Та умершая учительница относилась к ребенку с большой любовью, и это впоследствии навело взрослого на мысль, что чужеродность новой школы проистекала не от ее «государственности» — как он поспешно объяснил себе, основываясь на собственном опыте, — а только от личного отношения ответственной за детей персоны, каковая его ребенку (быть может, только ему?) совсем не подходила. Это было очередное открытие: оказалось, что есть такая любезность, бесстрастная, идолоподобная (но лишенная доброй воли к властному, распорядительному вмешательству), которая, будучи проявленной со стороны учителя, может восприниматься как нечто недоброе, как немилость. Быть может, взрослый увидел в этом столь знакомую ему отрешенность от всех и вся, рассеянную отсутственность, в которую он сам нередко впадал и потому знал, как никто другой, что это и есть корень бесчеловечности, — но, помимо этого, совсем уже преступным казалось то, что некоторые представители педагогического сословия не имели даже тени представления о том, что такое ребенок. Они говорили с ним — беззвучно, смотрели на него — безглядно, а то терпение и спокойствие, которое они проявляли по отношению ко всем, воспринималось в отдельности как безучастность.

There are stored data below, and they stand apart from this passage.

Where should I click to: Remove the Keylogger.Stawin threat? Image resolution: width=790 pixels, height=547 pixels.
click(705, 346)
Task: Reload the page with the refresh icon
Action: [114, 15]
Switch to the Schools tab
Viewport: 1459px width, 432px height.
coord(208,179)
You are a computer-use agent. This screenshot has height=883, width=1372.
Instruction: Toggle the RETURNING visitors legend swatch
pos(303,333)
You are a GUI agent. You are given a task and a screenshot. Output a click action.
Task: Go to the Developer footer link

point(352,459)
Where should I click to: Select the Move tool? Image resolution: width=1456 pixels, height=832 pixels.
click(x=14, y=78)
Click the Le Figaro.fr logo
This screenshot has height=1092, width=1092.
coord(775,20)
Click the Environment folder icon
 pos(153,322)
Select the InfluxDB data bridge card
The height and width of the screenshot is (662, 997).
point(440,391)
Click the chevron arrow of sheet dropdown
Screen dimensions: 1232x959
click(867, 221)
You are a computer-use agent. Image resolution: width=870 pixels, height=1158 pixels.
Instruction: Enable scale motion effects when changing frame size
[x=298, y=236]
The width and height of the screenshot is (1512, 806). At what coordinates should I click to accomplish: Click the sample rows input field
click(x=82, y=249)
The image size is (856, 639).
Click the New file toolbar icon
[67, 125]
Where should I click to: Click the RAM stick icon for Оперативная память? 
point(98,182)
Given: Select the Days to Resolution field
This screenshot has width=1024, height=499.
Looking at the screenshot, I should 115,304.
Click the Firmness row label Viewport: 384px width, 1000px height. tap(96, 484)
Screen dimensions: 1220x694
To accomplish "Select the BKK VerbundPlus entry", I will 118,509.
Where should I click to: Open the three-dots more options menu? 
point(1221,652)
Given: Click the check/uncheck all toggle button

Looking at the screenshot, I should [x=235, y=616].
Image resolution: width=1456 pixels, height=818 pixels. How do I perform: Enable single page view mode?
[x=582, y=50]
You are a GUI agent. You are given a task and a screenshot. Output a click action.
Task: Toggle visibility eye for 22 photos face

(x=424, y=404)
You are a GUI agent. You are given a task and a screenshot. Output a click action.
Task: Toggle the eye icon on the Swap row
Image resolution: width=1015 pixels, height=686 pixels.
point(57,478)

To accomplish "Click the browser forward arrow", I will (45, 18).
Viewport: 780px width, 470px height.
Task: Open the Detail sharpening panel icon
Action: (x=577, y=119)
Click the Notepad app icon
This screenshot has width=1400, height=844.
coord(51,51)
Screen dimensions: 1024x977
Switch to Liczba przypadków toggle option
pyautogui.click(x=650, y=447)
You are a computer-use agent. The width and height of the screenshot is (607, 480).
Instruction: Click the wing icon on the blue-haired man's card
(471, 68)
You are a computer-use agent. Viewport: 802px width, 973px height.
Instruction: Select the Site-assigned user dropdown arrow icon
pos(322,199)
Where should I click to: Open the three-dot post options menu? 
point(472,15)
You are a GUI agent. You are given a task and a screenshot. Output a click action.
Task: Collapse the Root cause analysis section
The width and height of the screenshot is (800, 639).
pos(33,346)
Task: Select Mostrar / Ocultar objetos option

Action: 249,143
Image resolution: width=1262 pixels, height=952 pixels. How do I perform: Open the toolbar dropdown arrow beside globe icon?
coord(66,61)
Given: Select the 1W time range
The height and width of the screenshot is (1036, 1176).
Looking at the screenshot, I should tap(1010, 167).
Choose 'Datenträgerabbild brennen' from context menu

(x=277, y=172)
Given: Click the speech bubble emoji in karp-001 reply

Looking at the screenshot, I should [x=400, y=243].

По прошествии первого полугодия ребенок перестал сопротивляться новой школе и теперь почти ничего не рассказывал о том, как прошел день. Он даже как будто примирился со своим положением. И только иногда, когда он вскидывал глаза, в них была такая покорность судьбе, какую взрослый до сих пор видел в глазах одного-единственного и к тому же гораздо более старого человека: она говорила о том, что за этим скрываются чрезвычайные и крайне печальные, непреодолимые обстоятельства.